Selected extract
Court of Public Pollution: Diane Wilson v. Formosa Plastics

Diane Wilson's involvement in 2019 landmark case, San Antonio Bay Estuarine Waterkeeper And Diane Wilson vs. Formosa Plastics Corp.,Texas and Formosa Plastics Corp., USA, led a settlement of $50 million — the largest settlement won by a private citizen fighting industrial polluters.
Posted on November 10, 2023 
By Alexis Young

“I had the bank president come down to the fish house – and I had never talked to that man a day in my life – and he came down in a three piece suit and he said he wanted to know,” Diane Wilson recalled. “He said, ‘Diane, are you starting a vigilante group to roast industry alive?’ And I was like, ‘What? What?’ I was totally flabbergasted by this reaction over a simple [meeting] request.

This was some of the early opposition 2023 Goldman Prize Winner Diane Wilson experienced at the beginning of her resistance against Formosa Plastics, a Taiwan-based petrochemical company with facilities in Calhoun County in Texas.

Diane Wilson's involvement in 2019 landmark case, San Antonio Bay Estuarine Waterkeeper And Diane Wilson vs. Formosa Plastics Corp.,Texas and Formosa Plastics Corp., USA, led a settlement of $50 million — the largest settlement won by a private citizen fighting industrial polluters.

With over 30 years in the game, Wilson — a retired Texan shrimper from a long line of Texan shrimpers — has carefully crafted a brand of environmental activism.

Record set
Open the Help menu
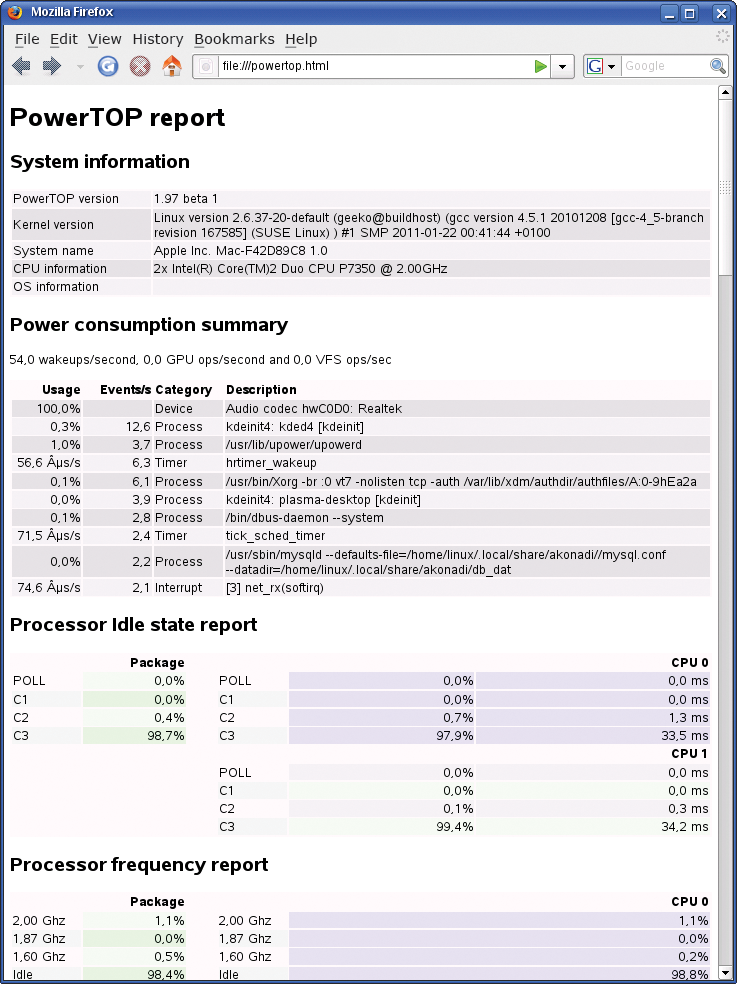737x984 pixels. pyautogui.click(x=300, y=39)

--

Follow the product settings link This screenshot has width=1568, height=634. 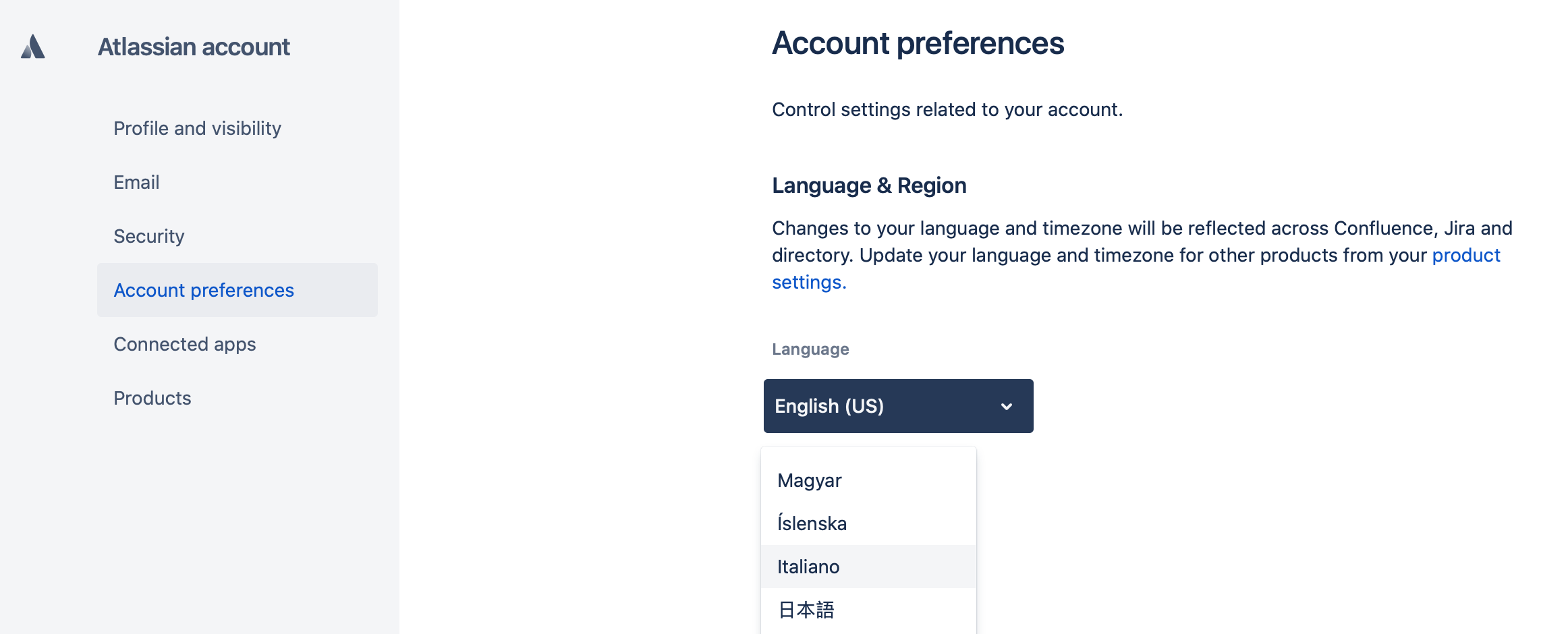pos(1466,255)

* * *

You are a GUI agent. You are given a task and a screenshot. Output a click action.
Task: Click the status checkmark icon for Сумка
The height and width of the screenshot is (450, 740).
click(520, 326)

Check your understanding
- 1) Copy out a passage of the Diane Wilson article verbatim, from "This was some" up to and including "of environmental activism.".
- 2) Using the Diane Wilson article, answer the following:
(a) In which county in Texas does Formosa Plastics have facilities?
(b) How much was the settlement in the 2019 case?
(c) What prize did Wilson win in 2023?

Written responses
- 1)
This was some of the early opposition 2023 Goldman Prize Winner Diane Wilson experienced at the beginning of her resistance against Formosa Plastics, a Taiwan-based petrochemical company with facilities in Calhoun County in Texas.

Diane Wilson's involvement in 2019 landmark case, San Antonio Bay Estuarine Waterkeeper And Diane Wilson vs. Formosa Plastics Corp.,Texas and Formosa Plastics Corp., USA, led a settlement of $50 million — the largest settlement won by a private citizen fighting industrial polluters.

With over 30 years in the game, Wilson — a retired Texan shrimper from a long line of Texan shrimpers — has carefully crafted a brand of environmental activism.

- 2)
(a) Calhoun County
(b) $50 million
(c) The Goldman Prize